Corte interna all’isolato ai Bottari
The Bottari Block courtyard is in the most stratified part of the island of Ortigia, the Greek heart of Syracuse, an ancient Corinthian colony.
It was conceived as part of an organic system of works programmed by the Detailed Town Plan of Ortigia to restore a recuperate the innermost parts of several blocks in the historic town center.
The Bottari quarter is located in the North-West area of the island near the temple of Athens and the remains of the Ionic temple in Palazzo Senatorio. It preserves the original Greek road network although modified by subsequent overlays which respect the internal limits of the ancient blocks. The recomposition enacted by Latina can be summed up as the opening of a pathway of light and air in the heart of an area which has been used, for several decades, primarily as a dump.
This implied, in the first place, the “targeted” demolition of recent constructions.
The project is conceived as an “open” intervention or, better yet, as “sensitive”: architectural fragments hidden below the refuse and recuperated through repossession.
This use of ruins has led to the area to be conceived as a quarry where rediscovered blocks become construction material for the new structure.
The narrow road that passes through the courtyard emphasizes the East-West orientation that characterized the Hippodamean road structure of Syracuse, brought to light during several archaeological campaigns. The road is recognized and claimed to be an act of “refoundation”, as a direct descendent of the narrow roads – the stenopoi – that scanned the ancient system connecting Ronco dei Cassari with via Cavour. In this way the heart of the block is reopened in the direction of its edges.
The stenopos, made with various size slabs of 7 cm thick hard Modica limestone laid in “opus incertum”, intercepts the existing structures and becomes the measure of existing stratifications. It become, by recomposing its fragmentary aspects, a metaphor of the block’s thousands of years of history of. The new ten Greek feet wide (296 millimeters each according to the Doric metric system) path gives order to the irregular structure of the spaces and highlights the different architectural presences.

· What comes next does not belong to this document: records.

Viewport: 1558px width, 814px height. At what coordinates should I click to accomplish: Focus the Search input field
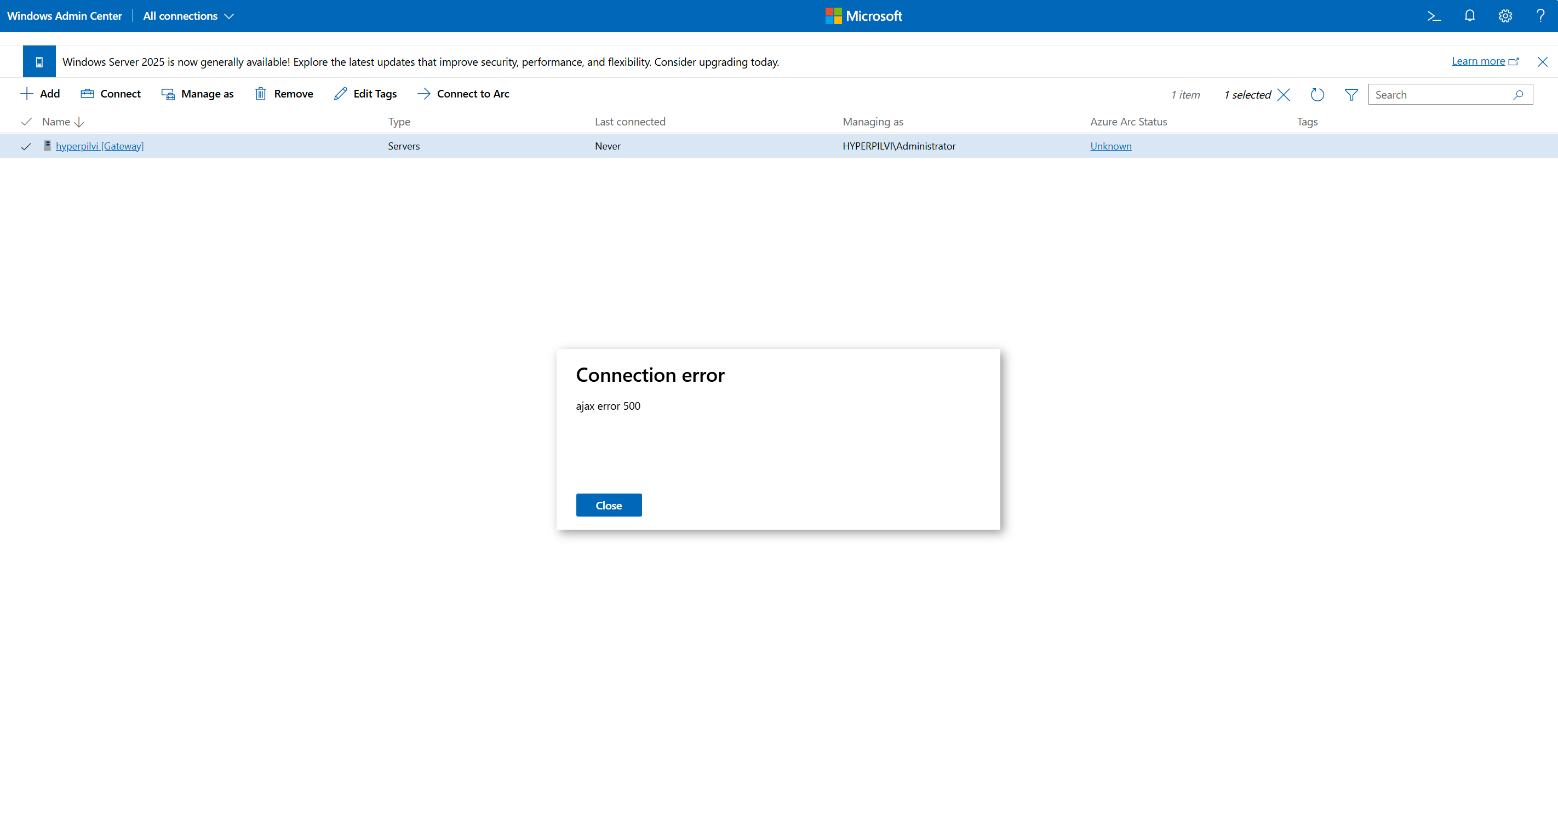tap(1439, 95)
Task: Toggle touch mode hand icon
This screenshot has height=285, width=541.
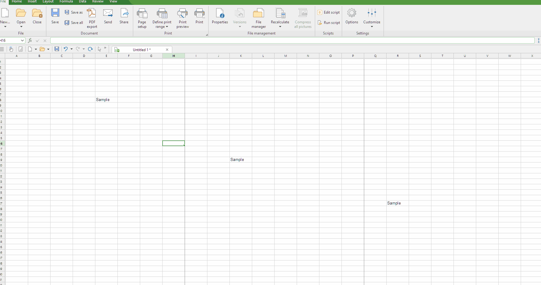Action: 11,49
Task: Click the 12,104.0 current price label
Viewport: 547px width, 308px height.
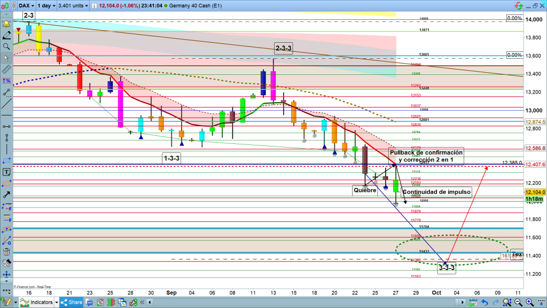Action: (x=534, y=192)
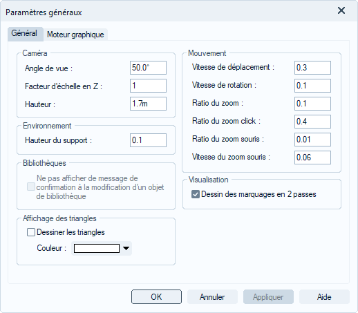The image size is (358, 313).
Task: Open the Couleur dropdown arrow
Action: click(x=126, y=248)
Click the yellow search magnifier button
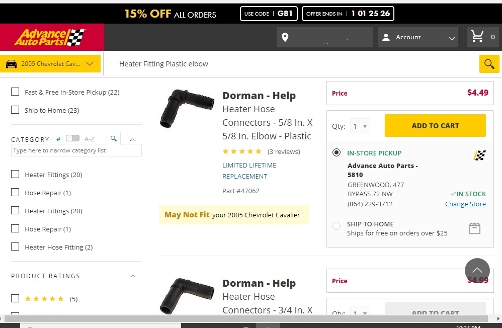The width and height of the screenshot is (502, 328). click(x=489, y=64)
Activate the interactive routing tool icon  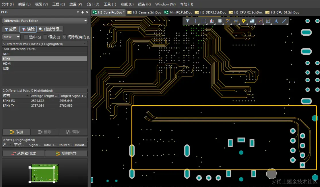[228, 21]
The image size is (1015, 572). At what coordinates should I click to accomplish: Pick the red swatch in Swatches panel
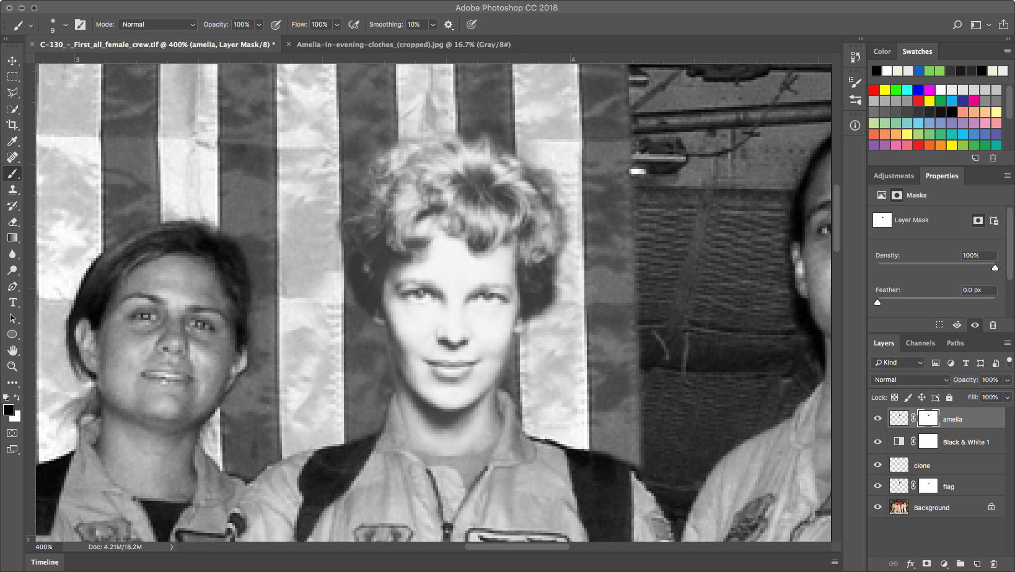click(874, 90)
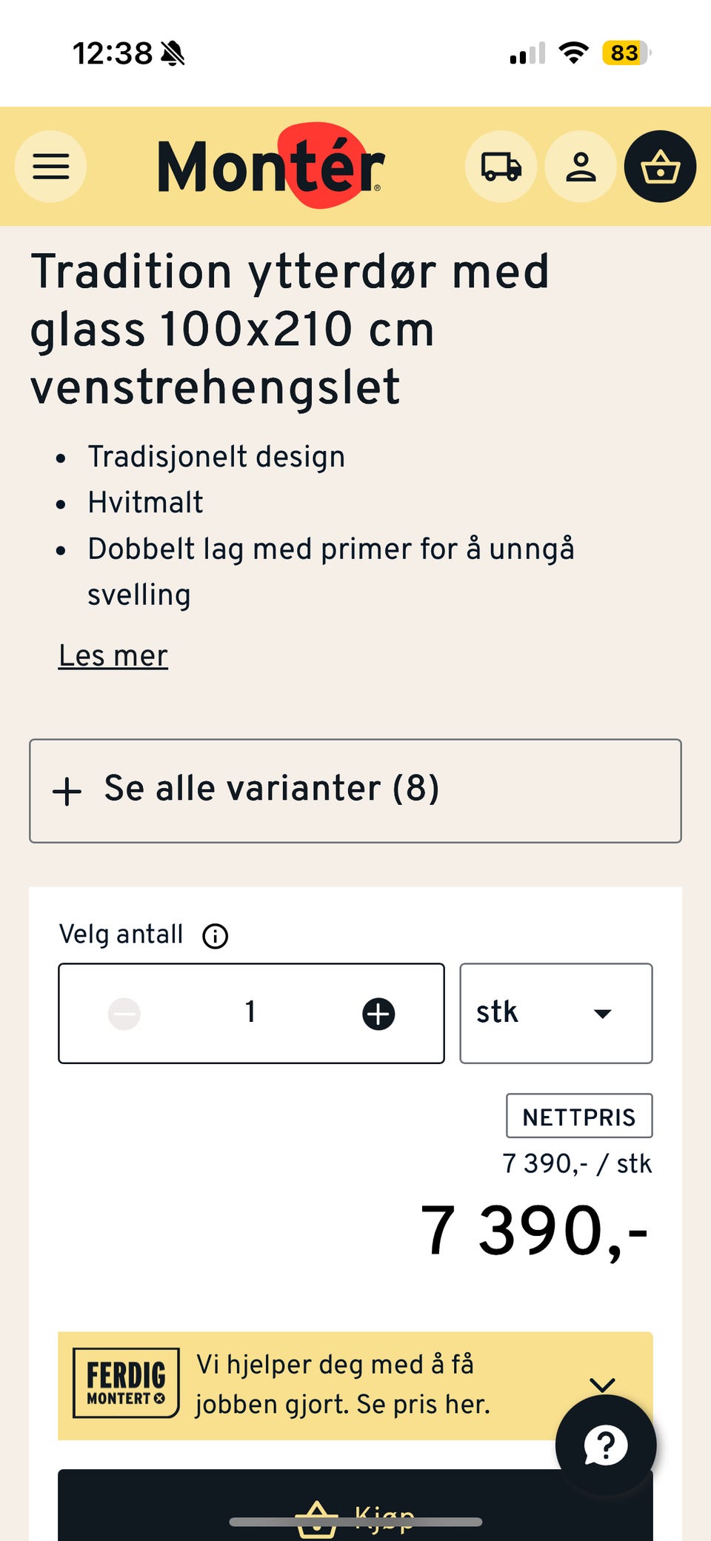Click the NETTPRIS label
This screenshot has height=1541, width=711.
579,1116
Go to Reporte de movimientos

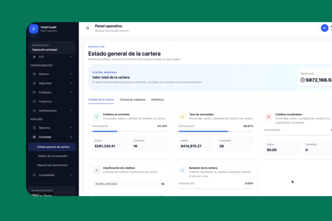tap(52, 165)
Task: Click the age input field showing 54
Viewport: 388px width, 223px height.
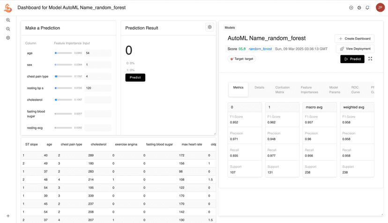Action: (x=97, y=53)
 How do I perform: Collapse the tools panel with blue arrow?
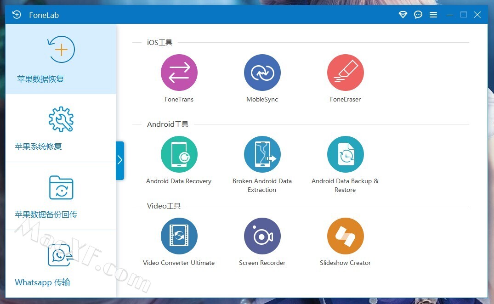[x=120, y=160]

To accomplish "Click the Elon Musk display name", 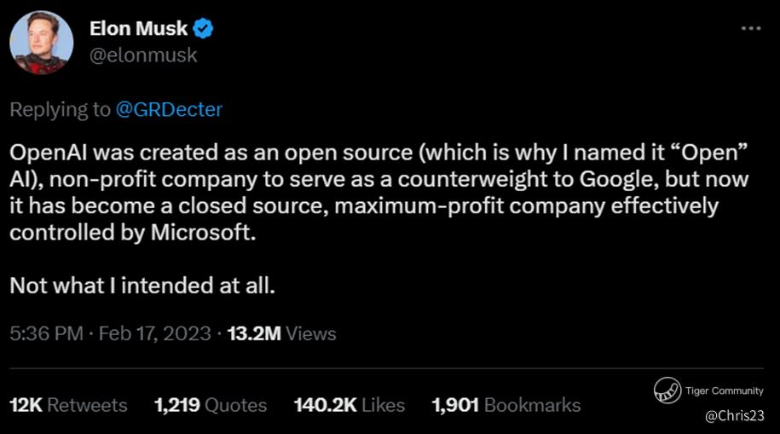I will click(138, 29).
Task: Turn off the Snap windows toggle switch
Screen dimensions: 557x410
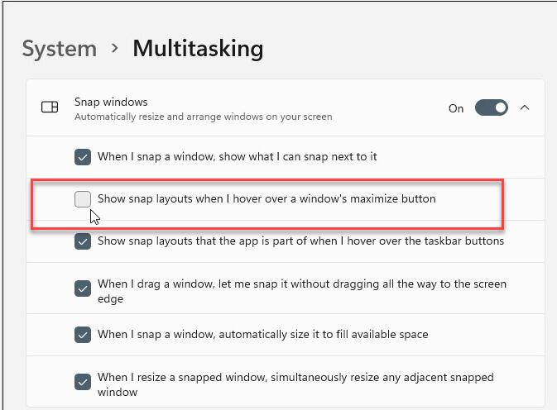Action: 491,108
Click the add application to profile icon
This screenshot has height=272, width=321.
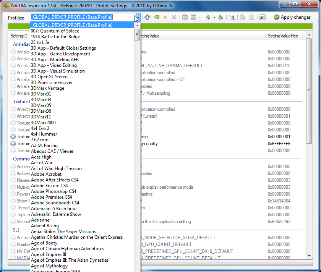pyautogui.click(x=185, y=17)
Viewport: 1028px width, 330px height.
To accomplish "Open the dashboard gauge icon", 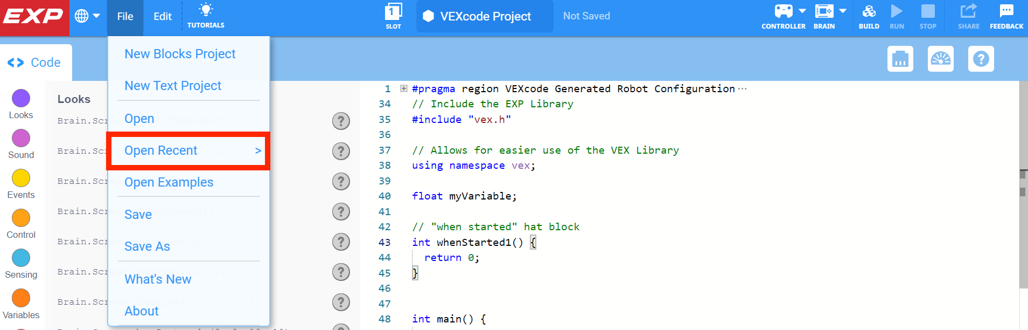I will coord(940,59).
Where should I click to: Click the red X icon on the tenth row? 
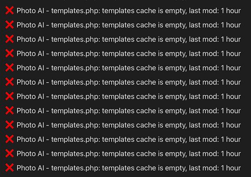(10, 139)
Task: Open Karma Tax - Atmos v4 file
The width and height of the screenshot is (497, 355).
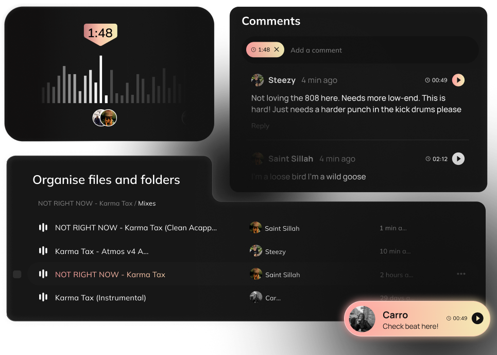Action: tap(102, 251)
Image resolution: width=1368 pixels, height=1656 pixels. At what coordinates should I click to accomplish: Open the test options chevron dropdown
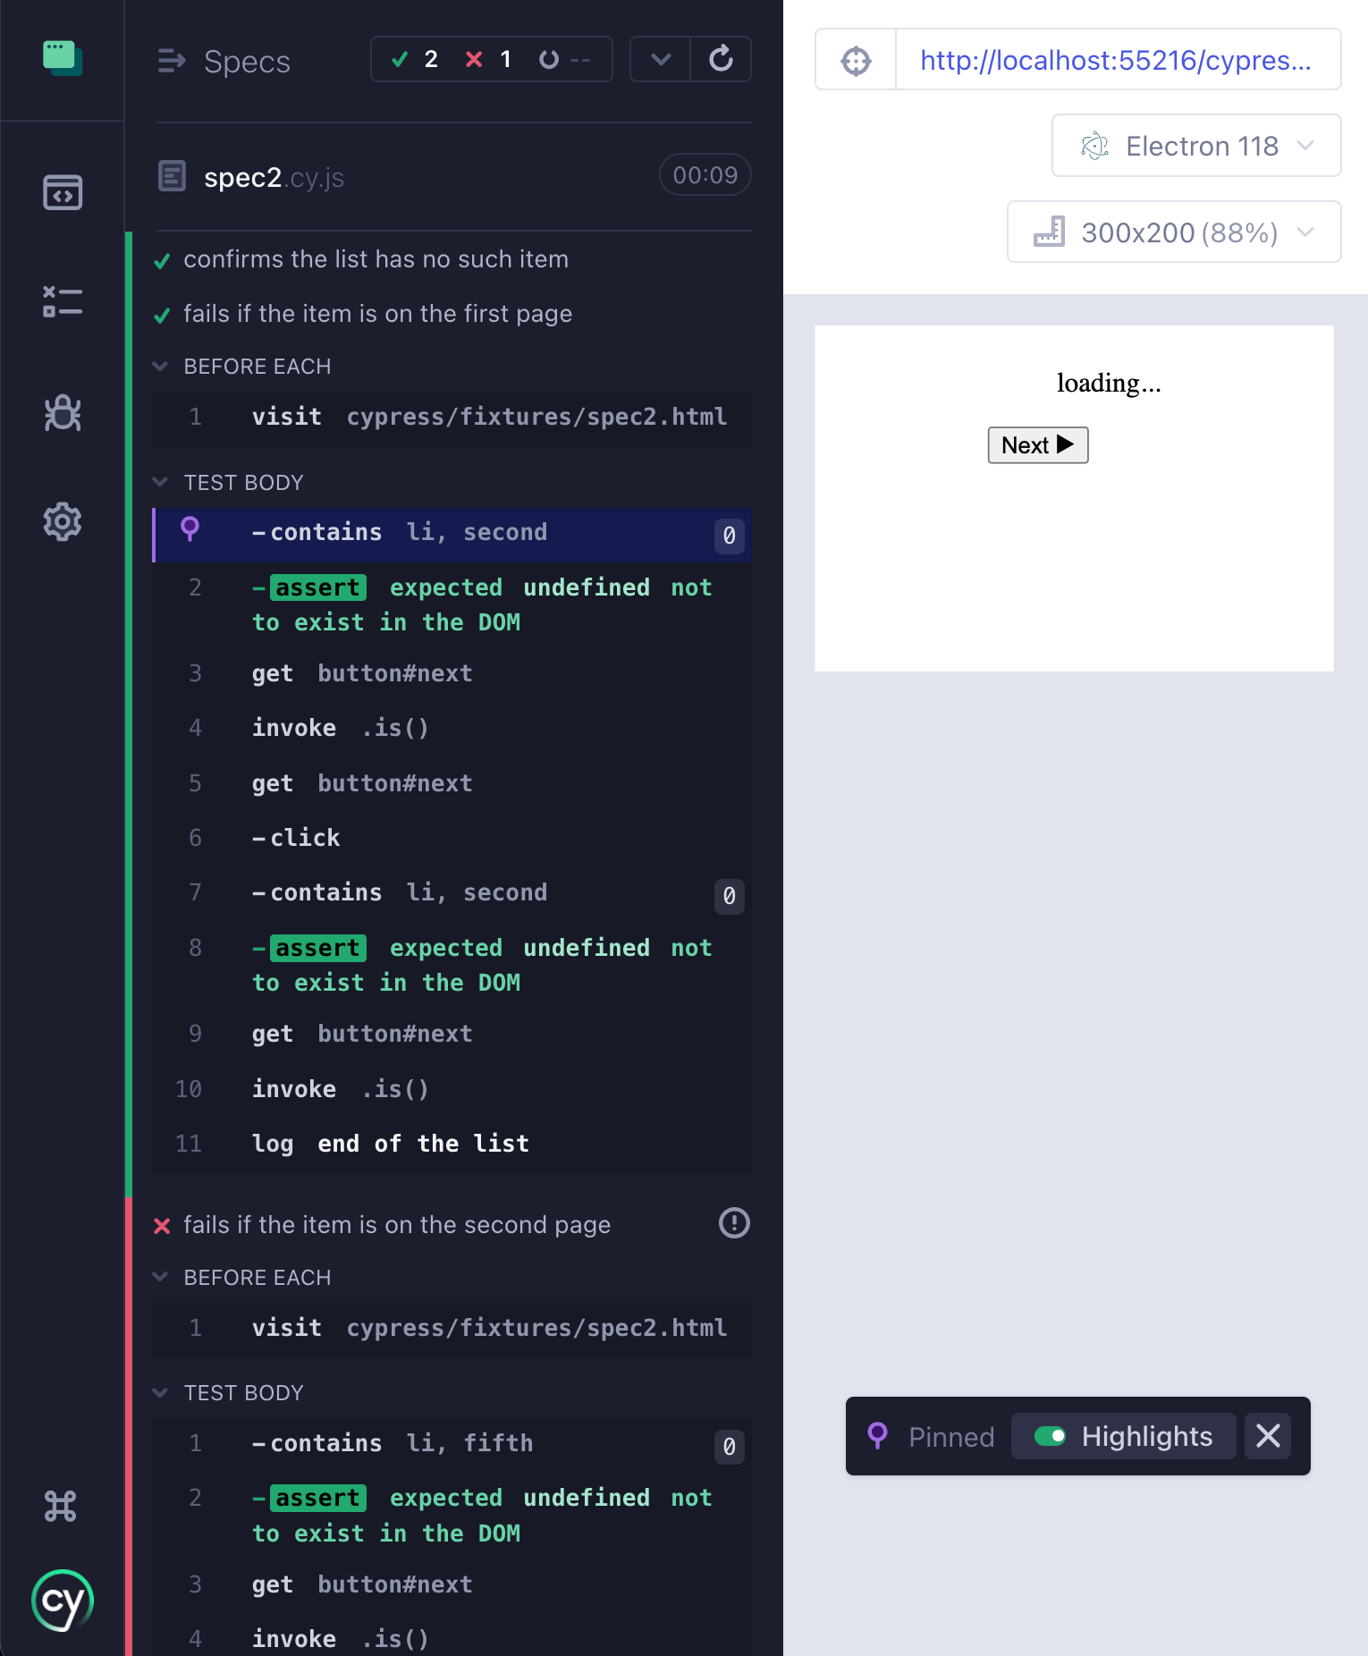661,59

The pavement of the courtyard, composed of a main area made of 5 cm thick bus hammered Lava Basalt of Monte Lauro, is characterized by the presence of low ramps that connect up the slight level differences of the court. The “seeded” cobbled paving, in the spaces that fill the irregular edge to the buildings that look out on the court, gives structure to a small garden of the stone.
The dammuso (vaulted room) is one of the hidden architectural works come to the surface and dating back to the 15th century. It becomes the hub for crossing the block, making the connection between the new Ronco dei Cassari and the courtyard.
The buttresses and the building facades mark the edge of the area. They maintain the diversified volumes of the building and the formal variety of the surroundings.
The buttresses, worked as a mosaic with blocks of various sizes of golden yellow Sandstone with minimum 15 cm thicknesses and embledded in cyclopean concrete, have a rigorously functional role to consolidate and restore the existing masonry. They also become a memory of the cyclic human and geological events that have characterized the long history of Syracuse. The base of the buttress is made with an edge band of blocks coming from on-site recuperation.
The second phase of work, has concluded in 2004, has connected the Ronco dei Cassari with the Bottari courtyard and completed redefinition of the Bottari Courtyard in this complex urban trasformation of the block.